--- START ---

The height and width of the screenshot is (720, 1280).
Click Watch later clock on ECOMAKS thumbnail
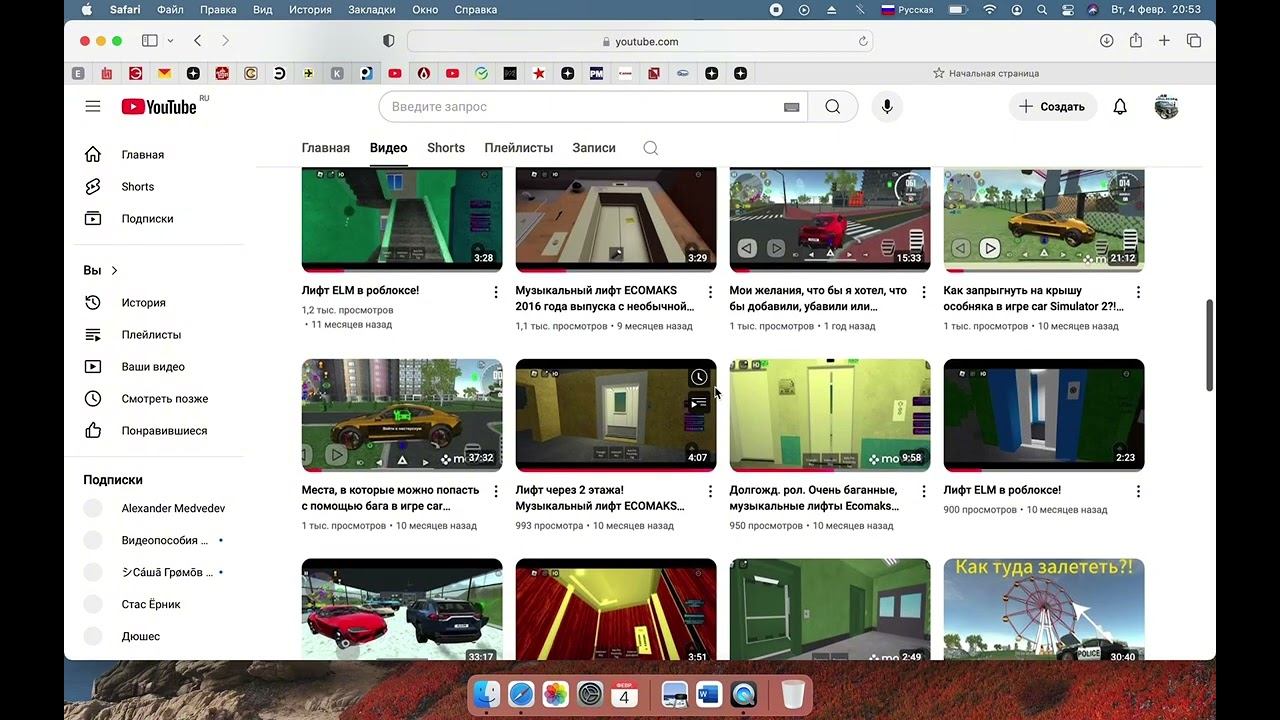pyautogui.click(x=699, y=377)
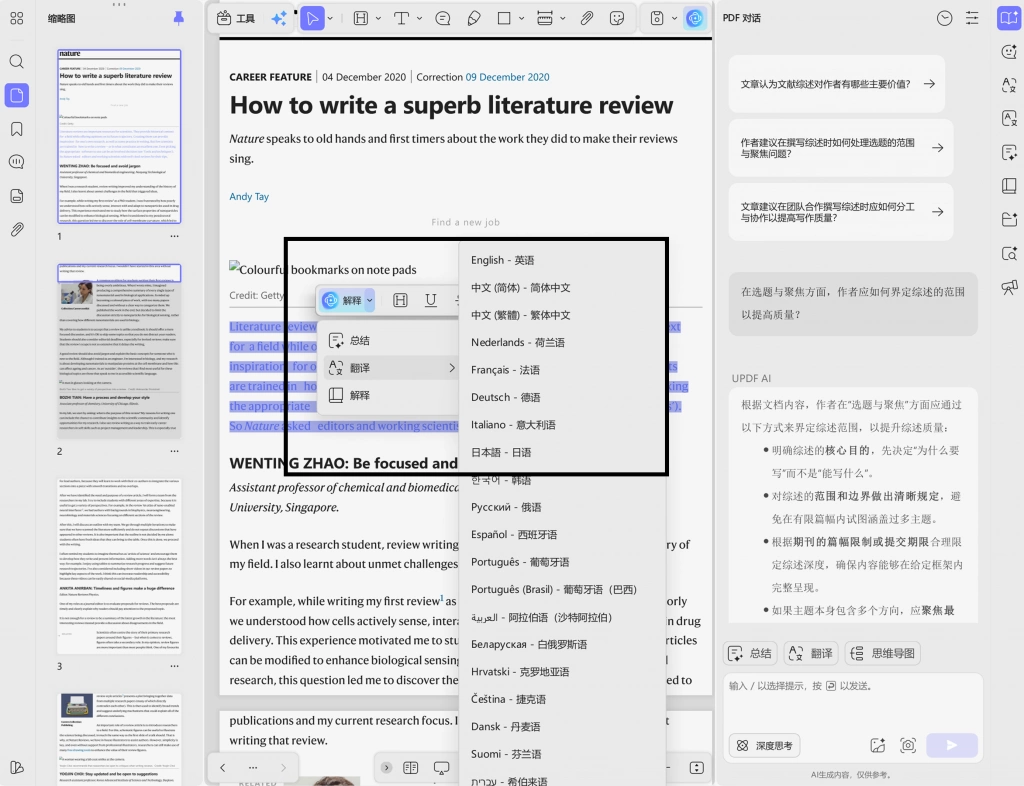
Task: Select the pencil drawing tool in the toolbar
Action: [474, 18]
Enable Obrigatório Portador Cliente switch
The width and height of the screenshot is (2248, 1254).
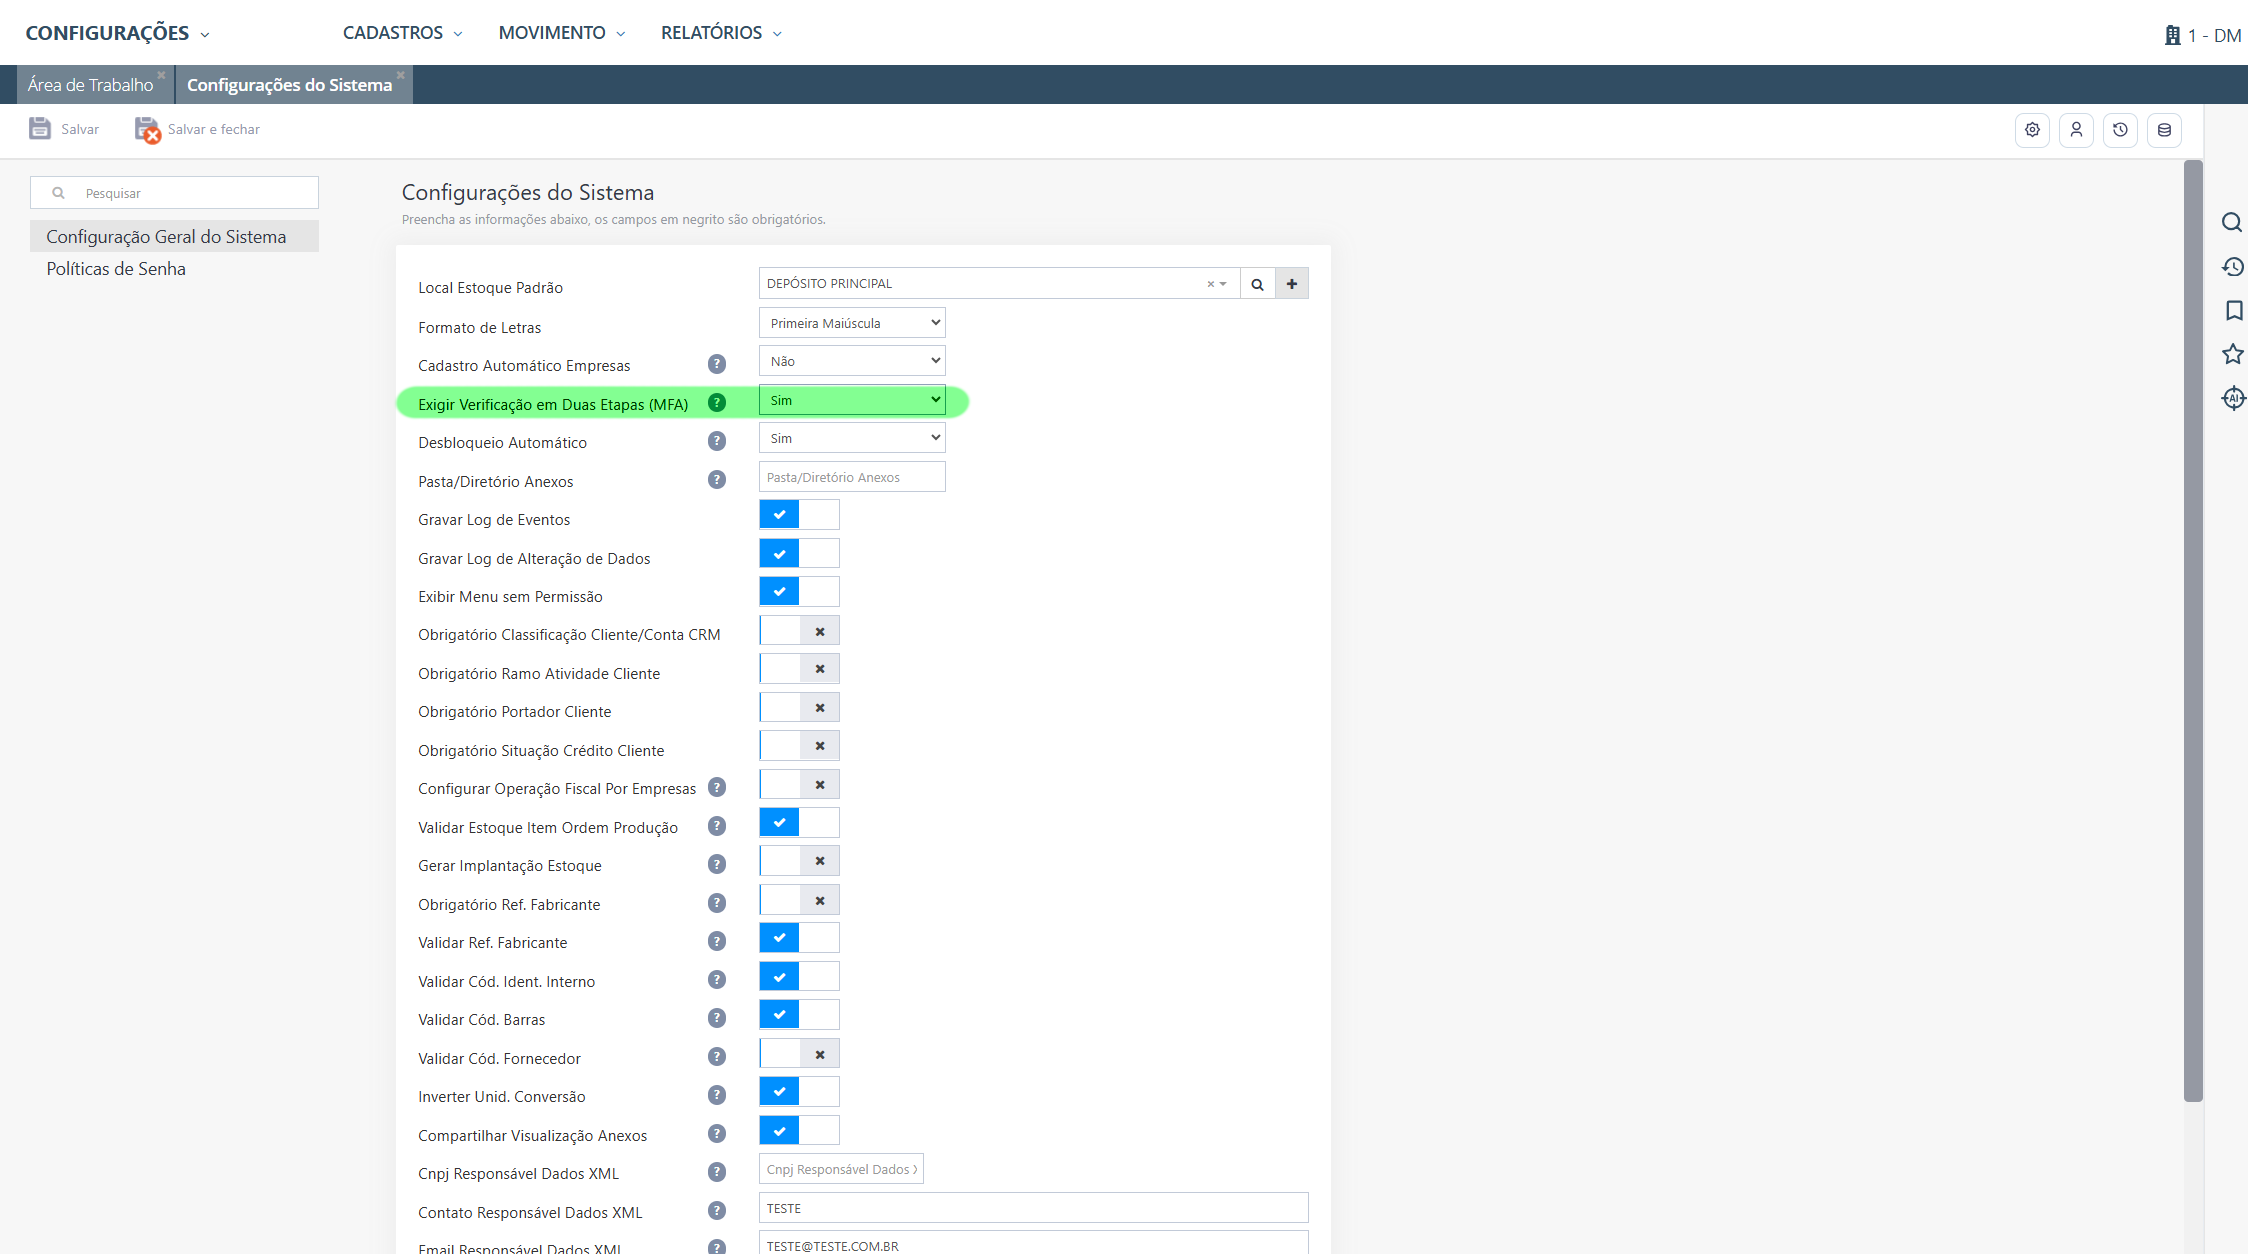[799, 708]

--- END ---

▶ [WHAT THE EXERCISE ASKS]
The pictures in the entries should be left out; output everything else exactly.

▶ [TASK OUTPUT]
The height and width of the screenshot is (720, 1280).
Click Watch later clock on ECOMAKS thumbnail
pyautogui.click(x=699, y=377)
Task: Select the pencil drawing tool in the toolbar
Action: [474, 18]
Enable Obrigatório Portador Cliente switch
The width and height of the screenshot is (2248, 1254).
[799, 708]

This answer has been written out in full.